Exercise inputs Block Start

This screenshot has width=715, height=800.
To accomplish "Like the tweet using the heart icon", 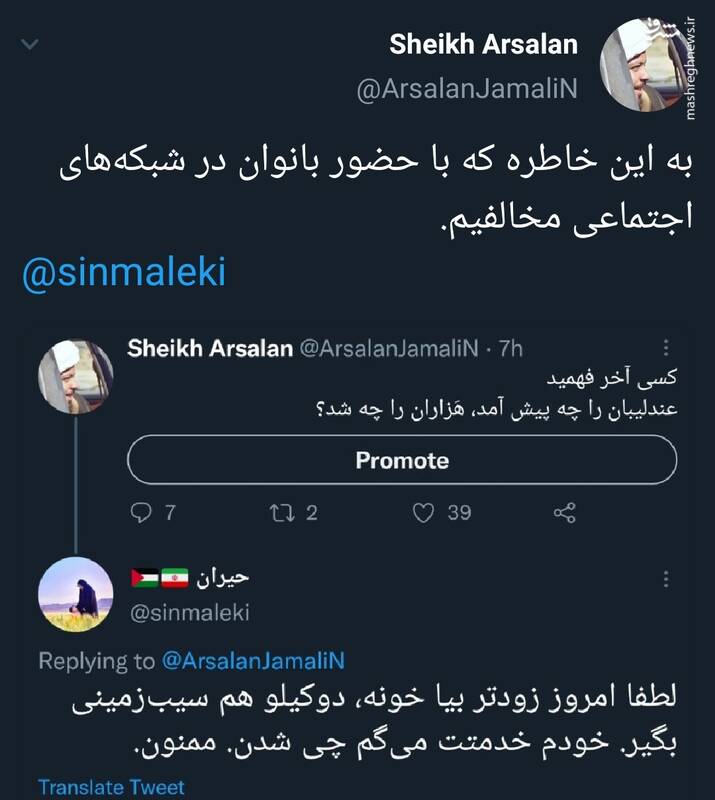I will pyautogui.click(x=425, y=513).
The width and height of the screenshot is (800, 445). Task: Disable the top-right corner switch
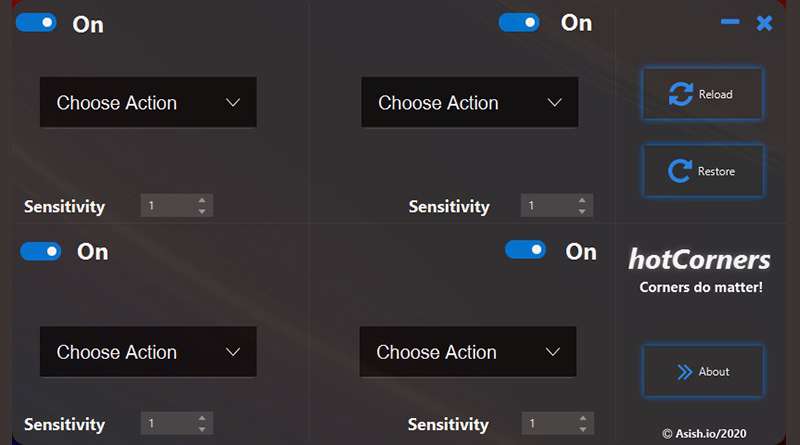coord(519,22)
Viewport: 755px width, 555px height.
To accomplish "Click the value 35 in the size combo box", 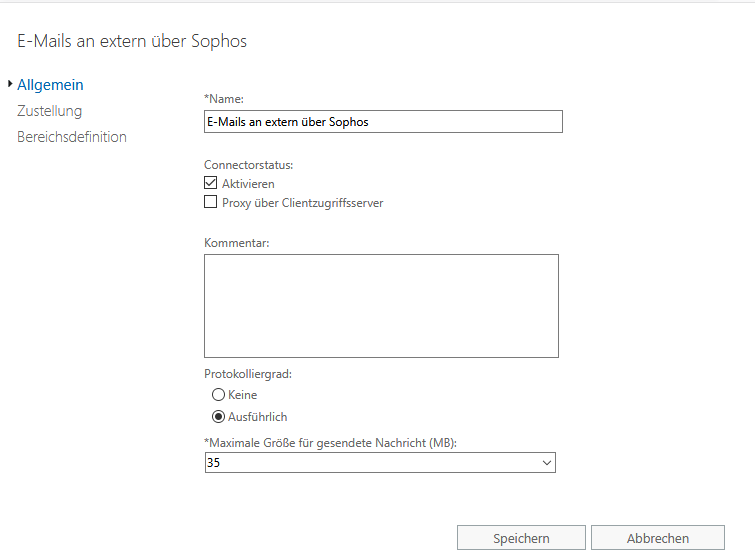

Exercise inputs Block End

■ What is expected
With the pictures excluded, transcribe word for word only the lines from the one containing "Viewport: 755px width, 555px height." through the last line of the records.

■ Response to this task
Viewport: 755px width, 555px height.
To accomplish "Click the value 35 in the size combo box", 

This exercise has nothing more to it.